*TEXT EXCERPT*.
>>>>>
World's first commercial dog clones
The Times, August 6 2008
A dog is not just for Christmas, or even for life. If you've got the cash, it could be for eternity.
South Korean biotechnologists have engineered a pet resurrection that, until recently, seemed commercially impossible: they have reunited a Californian woman with her dearest friend - or, at least, genetic copies derived from the frozen remains of his ear.
More than GBP25,000 the poorer but weeping with joy, Bernann McKinney, 57, became the world’s first paying customer yesterday in the strange new industry of canine cloning.
Held in her arms was a quintet of newborn puppies, genetically identical not only with each other but with the late, lamented Booger, a pitbull terrier who died of old age two years ago.
Declaring the whole affair a "miracle", Ms McKinney said: "They are perfectly the same as their daddy. I am in heaven here. I am a happy person."
Ms McKinney paid a high financial price for the reunion. Even at the knockdown fee offered to her as a first-time cloner, she had to sell her house to meet the cost.
"I had to make sacrifices and I dream of the day, some day, when everyone can afford to clone their pet, because losing a pet is a terrible, terrible loss to anyone," she said.
After ten years of happy companionship, Ms McKinney felt the loss of Booger keenly. This was, after all, a ferociously loyal hound who had once saved her life by fending off an attacking mastiff.
Ms McKinney's hand and legs were savaged in the attack and, she said, it was only via Booger’s loyal assistance - fetching her clothes and shoes, bringing her cans of drink and opening doors - that she was able to make it through the long months of recuperation.
The mastiff, another of Ms McKinney's pets, had been driven mad by being given ten times the recommended dose of medication for a bee sting, she said. She has told US media how the animal attacked her outside her remote farmhouse, shredding her left arm up to the elbow, tearing one of her legs and nearly ripping the fingers off her right hand.
He was chewing at her stomach when she said she called out: “Help me, God. Help me, Jesus. Help me, Booger,” and the smaller dog succeeded in driving off the mastiff long enough for her to drag herself into the safety of her car.
Ms McKinney, a former beauty queen, had to undergo many episodes of reconstructive surgery and was confined to a wheelchair for months.
<<<<<
*WORK ORDER 1*. What breed of dog was Booger, according to the dog clones article?
*WORK ORDER 2*. Please rewrite the part of the dog clones article that opens with the words containing "South Korean biotechnologists" and closes with "of his ear.", putting "preserved remains" in place of "frozen remains".

*RECORDS SHOWN*.
>>>>>
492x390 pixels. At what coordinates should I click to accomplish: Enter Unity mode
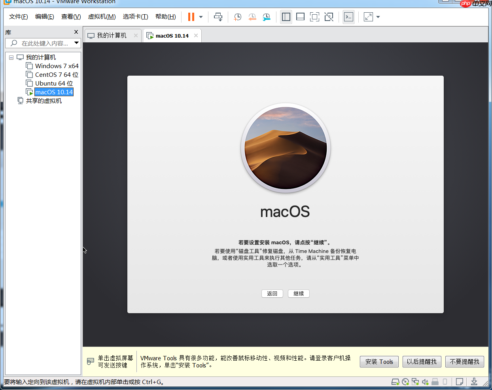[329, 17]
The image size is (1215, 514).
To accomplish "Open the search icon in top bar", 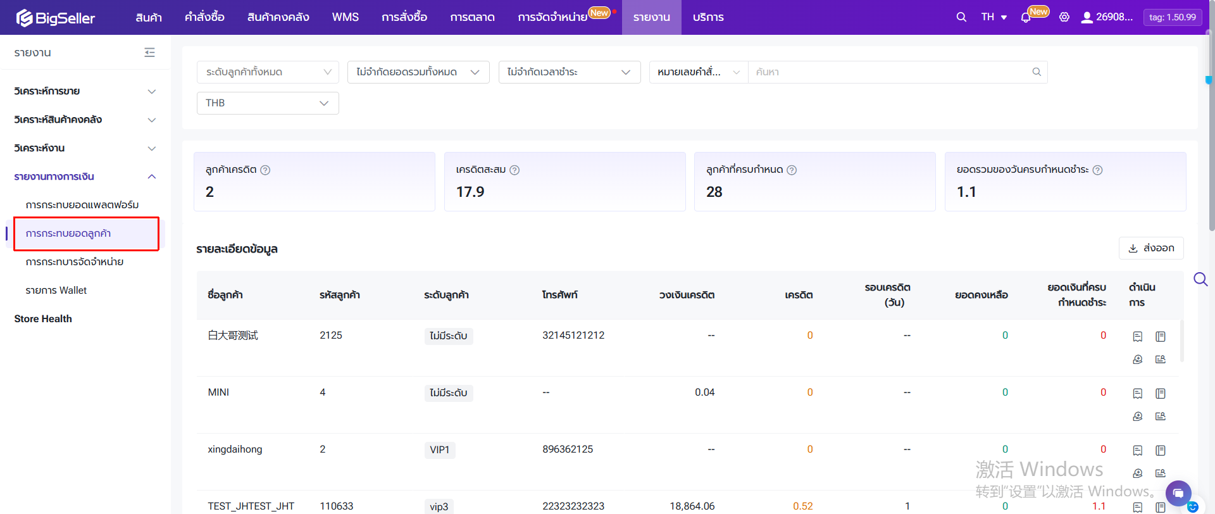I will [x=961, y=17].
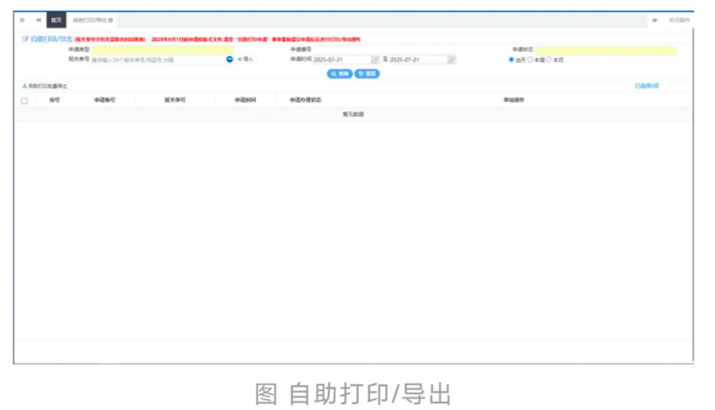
<<<<<
>>>>>
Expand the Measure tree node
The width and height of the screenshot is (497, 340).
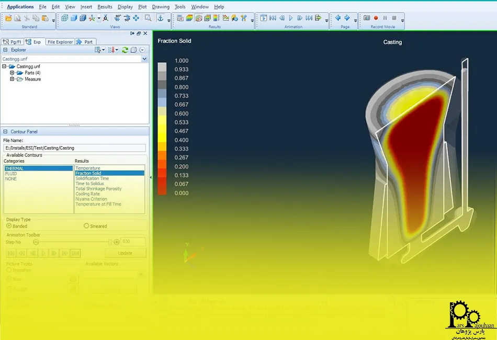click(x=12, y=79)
<<<<<
*TASK RESPONSE 1*. A pitbull terrier.

*TASK RESPONSE 2*.
South Korean biotechnologists have engineered a pet resurrection that, until recently, seemed commercially impossible: they have reunited a Californian woman with her dearest friend - or, at least, genetic copies derived from the preserved remains of his ear.